Assignment:
Only lines with the word "chart" are needed; collect each of them from the listing below.

Source information:
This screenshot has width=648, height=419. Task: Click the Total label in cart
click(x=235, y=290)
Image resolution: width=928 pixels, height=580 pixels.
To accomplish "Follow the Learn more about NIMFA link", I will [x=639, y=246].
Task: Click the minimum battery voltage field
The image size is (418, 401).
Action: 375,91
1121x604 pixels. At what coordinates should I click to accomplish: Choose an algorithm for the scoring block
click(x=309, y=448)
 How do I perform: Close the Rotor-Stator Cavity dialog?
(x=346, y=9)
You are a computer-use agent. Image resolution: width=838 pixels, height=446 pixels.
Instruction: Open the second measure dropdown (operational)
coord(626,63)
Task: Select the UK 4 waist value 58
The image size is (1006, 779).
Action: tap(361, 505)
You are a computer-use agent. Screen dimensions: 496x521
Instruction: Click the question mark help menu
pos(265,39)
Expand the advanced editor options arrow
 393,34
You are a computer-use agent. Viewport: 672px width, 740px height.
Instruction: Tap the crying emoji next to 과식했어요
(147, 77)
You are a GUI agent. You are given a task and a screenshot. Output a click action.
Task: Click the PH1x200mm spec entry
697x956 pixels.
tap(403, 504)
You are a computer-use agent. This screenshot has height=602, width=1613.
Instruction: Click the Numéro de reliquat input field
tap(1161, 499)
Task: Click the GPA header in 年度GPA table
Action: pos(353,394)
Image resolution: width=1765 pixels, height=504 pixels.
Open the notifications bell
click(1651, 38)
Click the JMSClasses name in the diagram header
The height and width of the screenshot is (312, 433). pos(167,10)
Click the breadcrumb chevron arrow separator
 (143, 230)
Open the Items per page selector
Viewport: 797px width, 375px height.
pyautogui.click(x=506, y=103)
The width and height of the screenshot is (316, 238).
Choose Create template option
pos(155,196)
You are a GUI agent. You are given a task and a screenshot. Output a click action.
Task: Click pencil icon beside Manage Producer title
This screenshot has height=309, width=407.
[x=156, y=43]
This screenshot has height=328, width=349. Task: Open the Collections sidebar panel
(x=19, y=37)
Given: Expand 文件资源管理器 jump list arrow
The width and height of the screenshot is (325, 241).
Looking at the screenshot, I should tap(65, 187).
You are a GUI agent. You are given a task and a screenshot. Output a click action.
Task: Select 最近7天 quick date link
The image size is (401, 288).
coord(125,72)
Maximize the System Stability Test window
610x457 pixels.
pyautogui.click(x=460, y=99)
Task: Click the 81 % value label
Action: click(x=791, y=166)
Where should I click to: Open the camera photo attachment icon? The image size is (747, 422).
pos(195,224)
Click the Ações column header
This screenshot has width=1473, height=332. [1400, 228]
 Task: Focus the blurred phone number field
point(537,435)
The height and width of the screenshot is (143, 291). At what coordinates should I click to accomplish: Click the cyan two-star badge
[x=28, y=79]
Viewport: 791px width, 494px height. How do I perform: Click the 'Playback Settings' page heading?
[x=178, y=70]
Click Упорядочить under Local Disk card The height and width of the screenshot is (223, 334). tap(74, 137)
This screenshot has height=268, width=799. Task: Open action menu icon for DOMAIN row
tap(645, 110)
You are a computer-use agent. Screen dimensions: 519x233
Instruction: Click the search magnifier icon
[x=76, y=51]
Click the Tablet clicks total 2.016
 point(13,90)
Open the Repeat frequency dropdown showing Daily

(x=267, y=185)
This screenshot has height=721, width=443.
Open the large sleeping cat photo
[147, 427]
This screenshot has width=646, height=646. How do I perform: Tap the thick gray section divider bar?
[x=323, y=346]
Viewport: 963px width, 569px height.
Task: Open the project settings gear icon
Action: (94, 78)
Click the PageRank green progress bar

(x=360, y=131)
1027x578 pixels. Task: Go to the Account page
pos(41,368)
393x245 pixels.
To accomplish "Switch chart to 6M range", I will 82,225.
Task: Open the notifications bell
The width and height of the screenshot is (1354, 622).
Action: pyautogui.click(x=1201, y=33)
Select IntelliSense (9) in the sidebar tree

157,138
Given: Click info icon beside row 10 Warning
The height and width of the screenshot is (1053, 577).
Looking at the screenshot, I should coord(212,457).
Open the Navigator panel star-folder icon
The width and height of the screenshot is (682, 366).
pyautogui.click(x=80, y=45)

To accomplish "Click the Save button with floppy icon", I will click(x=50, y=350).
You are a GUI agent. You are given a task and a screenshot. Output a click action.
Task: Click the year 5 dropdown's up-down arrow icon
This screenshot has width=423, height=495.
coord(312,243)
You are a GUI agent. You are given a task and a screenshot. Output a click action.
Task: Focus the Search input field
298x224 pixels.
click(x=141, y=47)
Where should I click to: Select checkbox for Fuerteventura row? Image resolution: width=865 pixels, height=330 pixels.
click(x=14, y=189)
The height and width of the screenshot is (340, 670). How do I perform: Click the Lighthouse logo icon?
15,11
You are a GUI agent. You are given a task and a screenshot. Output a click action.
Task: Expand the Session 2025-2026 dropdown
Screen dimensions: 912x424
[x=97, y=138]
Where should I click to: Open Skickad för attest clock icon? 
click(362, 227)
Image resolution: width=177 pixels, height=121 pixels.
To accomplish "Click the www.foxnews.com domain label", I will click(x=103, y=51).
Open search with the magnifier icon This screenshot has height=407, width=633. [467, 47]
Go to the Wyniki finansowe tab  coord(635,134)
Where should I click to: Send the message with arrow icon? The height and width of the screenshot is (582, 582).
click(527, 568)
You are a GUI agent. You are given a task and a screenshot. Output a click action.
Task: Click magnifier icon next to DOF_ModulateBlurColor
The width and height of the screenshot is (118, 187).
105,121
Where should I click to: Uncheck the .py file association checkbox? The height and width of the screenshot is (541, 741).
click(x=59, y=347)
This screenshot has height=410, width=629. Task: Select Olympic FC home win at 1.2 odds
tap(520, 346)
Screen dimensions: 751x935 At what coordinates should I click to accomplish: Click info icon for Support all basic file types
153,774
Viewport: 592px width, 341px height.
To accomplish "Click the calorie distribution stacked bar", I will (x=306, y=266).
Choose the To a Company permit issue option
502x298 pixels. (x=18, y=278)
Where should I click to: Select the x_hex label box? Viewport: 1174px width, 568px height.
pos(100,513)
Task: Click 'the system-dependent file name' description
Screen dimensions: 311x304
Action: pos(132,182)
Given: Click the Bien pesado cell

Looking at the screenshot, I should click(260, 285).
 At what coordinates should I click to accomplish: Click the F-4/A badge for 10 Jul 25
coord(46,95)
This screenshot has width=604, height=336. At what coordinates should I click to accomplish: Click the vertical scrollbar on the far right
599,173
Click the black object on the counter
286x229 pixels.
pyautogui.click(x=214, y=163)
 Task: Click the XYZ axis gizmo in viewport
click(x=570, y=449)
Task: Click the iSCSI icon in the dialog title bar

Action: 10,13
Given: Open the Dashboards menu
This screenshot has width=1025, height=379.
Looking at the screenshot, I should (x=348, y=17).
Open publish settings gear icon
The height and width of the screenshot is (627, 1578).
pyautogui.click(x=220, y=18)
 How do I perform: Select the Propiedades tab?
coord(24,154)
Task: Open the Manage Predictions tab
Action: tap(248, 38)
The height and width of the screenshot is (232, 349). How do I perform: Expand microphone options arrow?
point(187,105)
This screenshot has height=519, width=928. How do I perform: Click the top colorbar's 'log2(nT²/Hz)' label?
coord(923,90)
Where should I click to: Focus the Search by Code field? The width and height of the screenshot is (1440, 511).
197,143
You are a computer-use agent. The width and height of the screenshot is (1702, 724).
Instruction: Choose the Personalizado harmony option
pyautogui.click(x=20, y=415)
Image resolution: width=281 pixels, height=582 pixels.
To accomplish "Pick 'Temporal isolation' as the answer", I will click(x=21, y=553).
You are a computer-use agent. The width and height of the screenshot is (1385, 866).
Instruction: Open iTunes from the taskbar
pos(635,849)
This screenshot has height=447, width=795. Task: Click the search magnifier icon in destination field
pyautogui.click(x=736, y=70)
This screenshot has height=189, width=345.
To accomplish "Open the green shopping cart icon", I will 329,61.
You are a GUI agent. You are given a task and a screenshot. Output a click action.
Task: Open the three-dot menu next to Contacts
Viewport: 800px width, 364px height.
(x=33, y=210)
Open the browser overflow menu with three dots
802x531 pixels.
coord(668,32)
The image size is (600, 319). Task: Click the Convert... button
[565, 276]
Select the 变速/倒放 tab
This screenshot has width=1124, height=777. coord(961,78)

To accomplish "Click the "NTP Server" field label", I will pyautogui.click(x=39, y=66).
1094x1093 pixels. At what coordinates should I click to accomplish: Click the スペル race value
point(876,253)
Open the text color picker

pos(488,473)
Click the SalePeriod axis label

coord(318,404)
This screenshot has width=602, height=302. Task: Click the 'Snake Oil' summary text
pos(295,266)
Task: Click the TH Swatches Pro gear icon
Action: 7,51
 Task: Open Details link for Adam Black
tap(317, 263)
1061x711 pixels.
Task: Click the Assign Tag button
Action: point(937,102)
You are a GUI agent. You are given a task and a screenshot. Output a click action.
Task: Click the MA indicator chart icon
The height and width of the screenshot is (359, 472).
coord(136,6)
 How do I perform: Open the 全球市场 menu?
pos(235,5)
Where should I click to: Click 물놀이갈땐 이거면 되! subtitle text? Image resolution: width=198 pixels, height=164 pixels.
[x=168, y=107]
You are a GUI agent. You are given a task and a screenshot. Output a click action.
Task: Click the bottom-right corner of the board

Solution to this problem:
To accomplish "Switch chart to 6M range", I will 82,225.
Task: Click the MA indicator chart icon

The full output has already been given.